There are few countries in the world where the gap between the experiences of young and old are quite as stark as they are in South Africa. With so much talk of Gen Z, Gen Y, Gen X and baby-boomers these days, it seems that we are devolving into an all-out generational war!
But regardless of whether you identify as a millennial or a boomer, you will undoubtedly have noticed significant differences between yourself and the generations before and after you.
Noticing these differences is entirely natural. In fact, it is simply an inevitable part of growing up. But in an age where technological, social and cultural differences seem to be accelerating at an unprecedented pace, these generational differences can often be quite disconcerting.
Much of this is down to the growing ubiquity of technology and in particular, digital literacy.
For those older generations less experienced with new digital technologies, there is all the more reason to feel distant or cut off from a generation who live much of their lives in a digital space that is not accessible to them.
Working and professional life in the digital age
The digital divide between young and old is perhaps one of the most stark examples of the generational split between young and older groups of South Africans. In fact, this was commented upon by South African President Cyril Ramaphosa.
Speaking at the World Economic Forum Annual Meeting, Ramaphosa commented that while young South Africans are fully ready to embrace the digital era and are already deeply invested in technology in their personal and professional lives, the older generation are not keeping pace with these desires.
For Ramaphosa, this is an issue from a governance perspective, as while the demands of young are to embrace technology, it is the older generations who predominantly find themselves in governance positions. With high levels of unemployment among younger generations, Ramaphosa also recognises the importance of the digital economy for job creation, as it is the younger generation who are better equipped to take advantage of these job opportunities.
In fact, digital upskilling has recently been recognised as a way for young workers to escape a floundering economy that has left millions out of work.
Leisure time and internet usage: a growing generational divide?
But beyond a general desire for a digital future, is this generational divide between younger and older South Africans evident in how they use technology?
Perhaps one of the most immediately obvious ways in which younger and older South Africans differ is in how they spend their free time!
As of January 2021, there were a total of 38.19 million internet users in South Africa. Of these, around 25 million are regular users of social media, which represents an increase of 3 million from the previous year. Out of a total population of 59.67 million, this is a reasonably high percentage of individuals with access to the internet – particularly when compared to other African nations.
What is interesting about this statistic, however, is that access to the internet and regular internet usage is primarily concentrated in the younger generation. Additionally, there seems to be a generational divide in how young and old South Africans spend their time online.
While social media usage is definitely higher among younger generations, we also see a higher uptake in other activities such as online casinos and gambling in general. These have exploded in popularity with South Africans in the last year, but particularly among millennials. Increased levels of disposable income coupled with the human desire for leisure has been a powerful driving force.
When older South Africans go online, it is most often for keeping in contact with friends and family, although not necessarily through the same range of social media platforms as millennials.
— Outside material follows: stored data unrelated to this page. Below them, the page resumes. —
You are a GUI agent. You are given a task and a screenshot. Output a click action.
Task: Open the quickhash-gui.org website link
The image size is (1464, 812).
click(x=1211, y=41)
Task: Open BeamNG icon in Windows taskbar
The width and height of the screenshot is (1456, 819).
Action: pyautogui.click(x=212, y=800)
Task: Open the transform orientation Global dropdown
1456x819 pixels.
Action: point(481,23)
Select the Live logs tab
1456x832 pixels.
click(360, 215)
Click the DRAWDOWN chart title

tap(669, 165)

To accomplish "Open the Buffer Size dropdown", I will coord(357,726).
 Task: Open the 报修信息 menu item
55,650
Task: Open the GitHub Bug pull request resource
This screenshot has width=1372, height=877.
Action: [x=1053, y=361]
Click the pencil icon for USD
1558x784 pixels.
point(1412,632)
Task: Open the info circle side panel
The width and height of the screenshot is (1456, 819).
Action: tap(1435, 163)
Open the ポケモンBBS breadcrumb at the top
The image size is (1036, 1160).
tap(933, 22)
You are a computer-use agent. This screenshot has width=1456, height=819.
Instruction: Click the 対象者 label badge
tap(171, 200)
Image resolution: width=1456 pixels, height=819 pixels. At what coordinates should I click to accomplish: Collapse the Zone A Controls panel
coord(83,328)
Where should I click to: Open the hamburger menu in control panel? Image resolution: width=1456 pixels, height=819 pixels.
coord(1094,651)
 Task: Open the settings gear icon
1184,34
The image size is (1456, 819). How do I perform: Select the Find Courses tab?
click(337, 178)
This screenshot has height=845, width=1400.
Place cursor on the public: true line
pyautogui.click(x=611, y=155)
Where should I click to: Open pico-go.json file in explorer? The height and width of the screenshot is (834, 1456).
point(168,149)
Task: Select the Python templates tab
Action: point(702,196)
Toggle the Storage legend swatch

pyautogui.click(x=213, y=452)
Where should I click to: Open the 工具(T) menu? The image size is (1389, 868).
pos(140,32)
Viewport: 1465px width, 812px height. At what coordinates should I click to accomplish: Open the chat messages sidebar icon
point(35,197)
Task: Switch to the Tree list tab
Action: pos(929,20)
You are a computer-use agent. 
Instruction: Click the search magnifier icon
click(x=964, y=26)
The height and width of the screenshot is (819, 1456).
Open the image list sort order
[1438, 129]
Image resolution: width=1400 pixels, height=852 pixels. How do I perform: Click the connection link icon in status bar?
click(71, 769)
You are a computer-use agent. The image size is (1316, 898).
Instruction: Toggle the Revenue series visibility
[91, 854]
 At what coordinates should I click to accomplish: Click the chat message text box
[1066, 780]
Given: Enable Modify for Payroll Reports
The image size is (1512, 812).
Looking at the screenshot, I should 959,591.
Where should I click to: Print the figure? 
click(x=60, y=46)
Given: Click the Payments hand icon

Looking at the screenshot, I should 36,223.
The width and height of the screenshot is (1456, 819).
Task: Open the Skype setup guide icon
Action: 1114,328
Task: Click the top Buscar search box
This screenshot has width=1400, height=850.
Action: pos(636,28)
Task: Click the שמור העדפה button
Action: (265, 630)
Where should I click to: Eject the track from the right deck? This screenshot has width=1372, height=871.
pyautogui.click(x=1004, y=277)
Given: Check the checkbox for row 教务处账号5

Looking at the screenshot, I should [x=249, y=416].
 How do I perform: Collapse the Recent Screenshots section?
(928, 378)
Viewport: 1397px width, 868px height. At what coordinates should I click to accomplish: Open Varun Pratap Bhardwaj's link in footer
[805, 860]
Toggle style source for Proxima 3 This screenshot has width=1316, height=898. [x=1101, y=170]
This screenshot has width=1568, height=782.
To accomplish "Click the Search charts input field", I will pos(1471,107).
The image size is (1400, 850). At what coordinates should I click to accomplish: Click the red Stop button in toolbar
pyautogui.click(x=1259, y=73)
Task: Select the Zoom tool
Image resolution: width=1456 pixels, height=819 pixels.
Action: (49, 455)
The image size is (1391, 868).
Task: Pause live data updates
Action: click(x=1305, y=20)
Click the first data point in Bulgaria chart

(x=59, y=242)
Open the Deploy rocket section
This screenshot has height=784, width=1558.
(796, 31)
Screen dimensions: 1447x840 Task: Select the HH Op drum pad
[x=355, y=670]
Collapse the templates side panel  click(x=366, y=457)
Younger South Africans are also more likely to use digital services for a range of tasks such as online shopping, accessing banking services or paying utility bills.
Dating is another aspect that for young South Africans is increasingly being conducted through online platforms. Although relatively unheard of for older generations, it is now relatively commonplace for young South Africans to meet their significant other using dating apps. This is in itself reflective of a much broader generational divide when it comes to dating and relationships, with the younger generation tending to be more open and less conservative.
In light of all this, we begin to get a sense that the shift into the digital era is broadening the gap between younger and older generations within South Africa, and even given South Africa’s relatively high levels of access to the internet across all demographics, the divide is nevertheless growing.